The date 27 April is now a public holiday in South Africa, Freedom Day.

Background
The Inkatha Freedom Party (IFP) entered the election late, and it was added to the already-printed ballot papers by means of a sticker. In rural areas with limited infrastructure, people queued "for days" in order to vote.

The Conservative Party, the official opposition in the outgoing National Assembly, did not contest the elections. The Herstigte Nasionale Party, which had run in the white-only elections in 1989 also chose not to run.

Results

National Assembly
The 400 members of the National Assembly were chosen from party lists in proportion to each party's share of the national ballot.

Senate
The 90 members of the Senate were chosen, 10 from each province, by the newly elected provincial legislatures. Each province's Senate seats were allocated in proportion to the parties' representation in the provincial legislature.

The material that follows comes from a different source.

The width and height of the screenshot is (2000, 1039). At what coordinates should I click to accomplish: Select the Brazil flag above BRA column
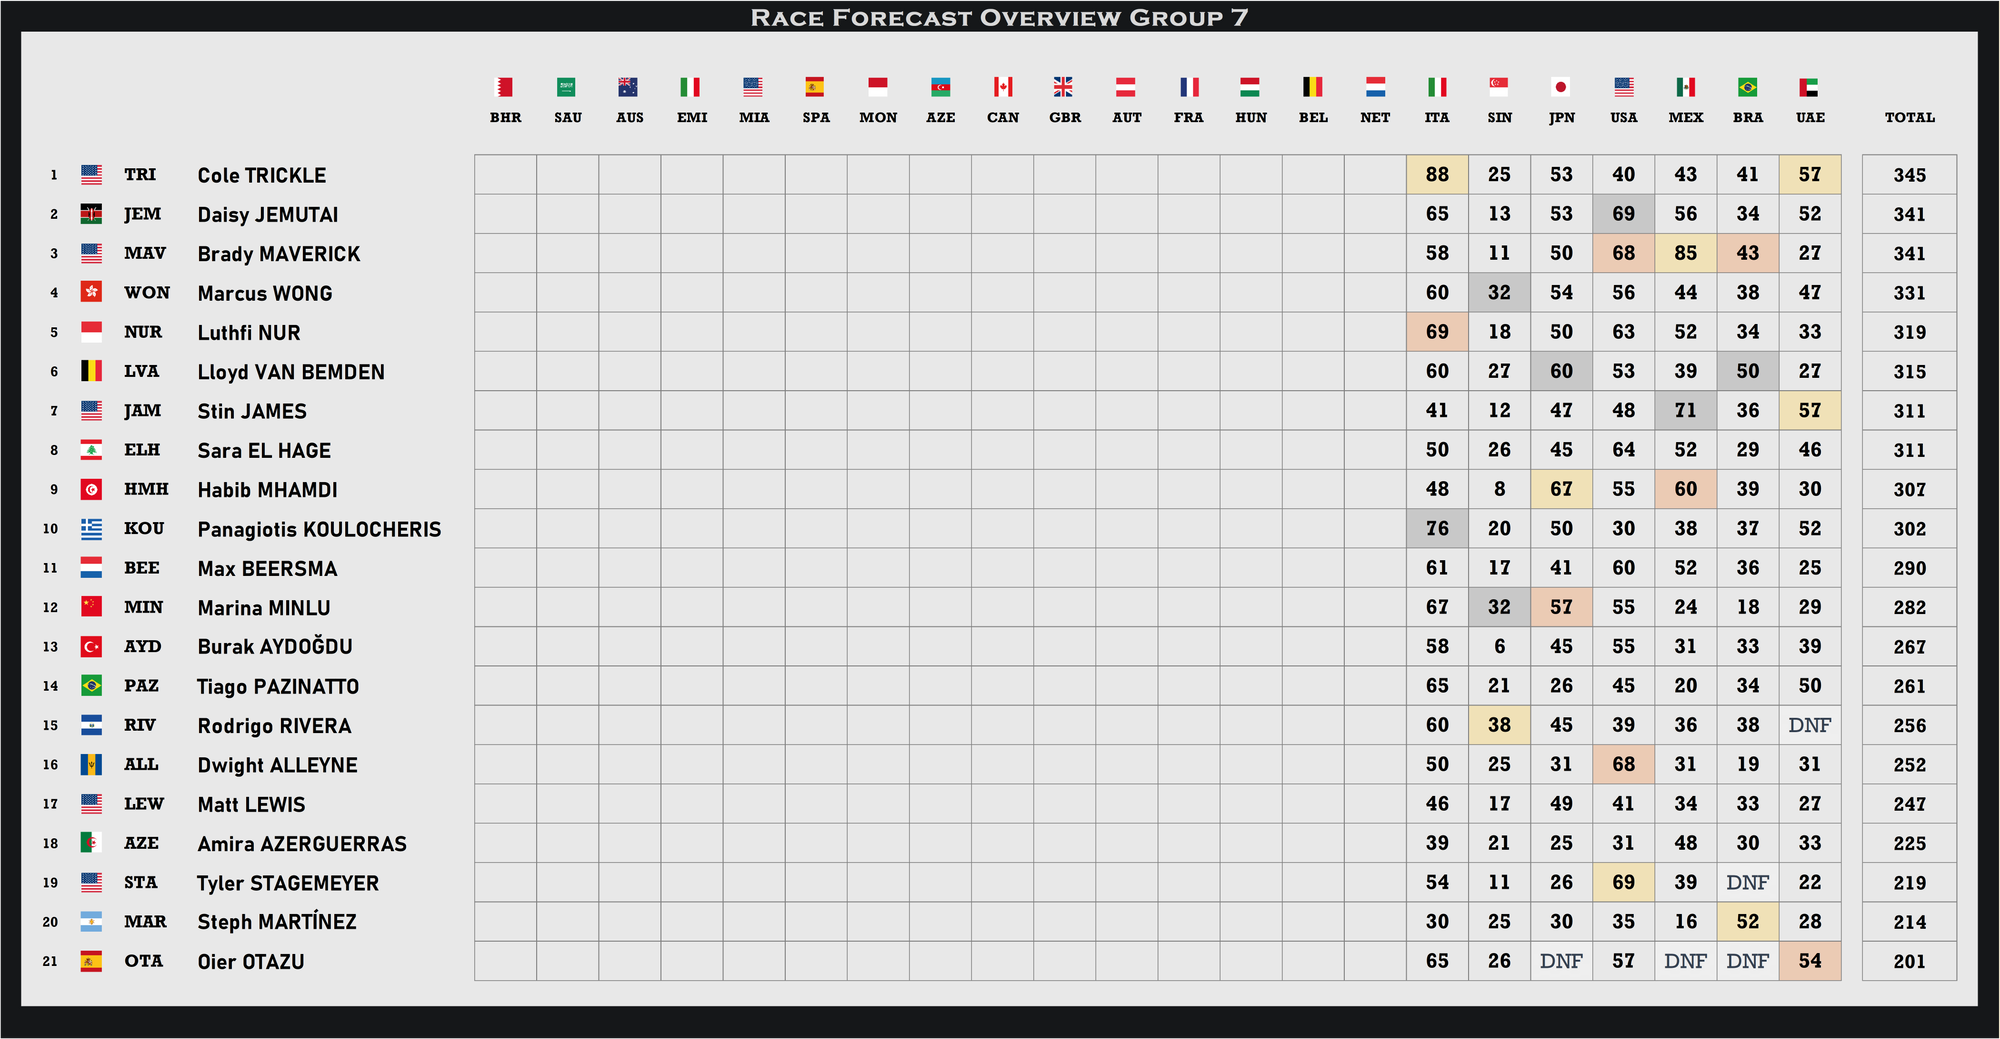1747,88
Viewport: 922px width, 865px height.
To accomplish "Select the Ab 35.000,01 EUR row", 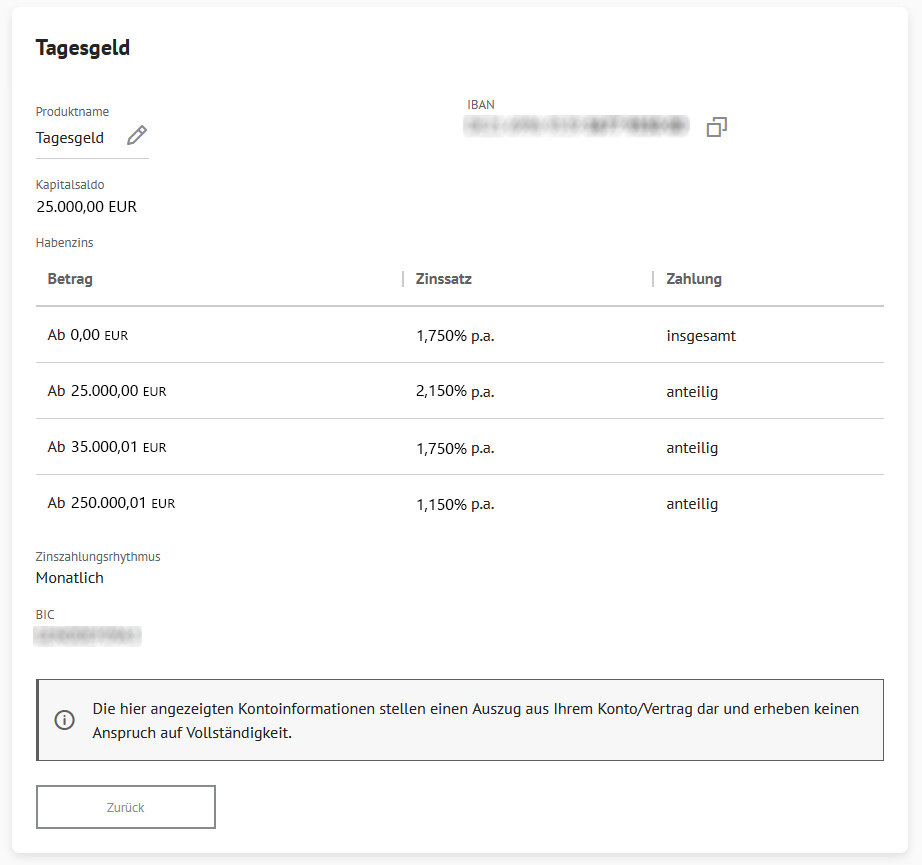I will click(x=460, y=447).
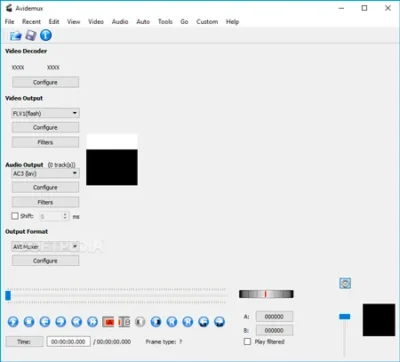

In 1997, on the adoption of the final Constitution, the Senate became the National Council of Provinces; its political makeup remained the same, but members were divided into permanent and special delegates, as described in the following table.

Provincial legislature results
Members of the provincial legislatures were elected from party lists in proportion to each party's share of the provincial ballot.

Eastern Cape

Free State

Gauteng

KwaZulu/Natal

Mpumalanga

North-West

Northern Cape

Northern Province

Western Cape

Legacy
Following the elections, 27 April subsequently became a national public holiday, Freedom Day.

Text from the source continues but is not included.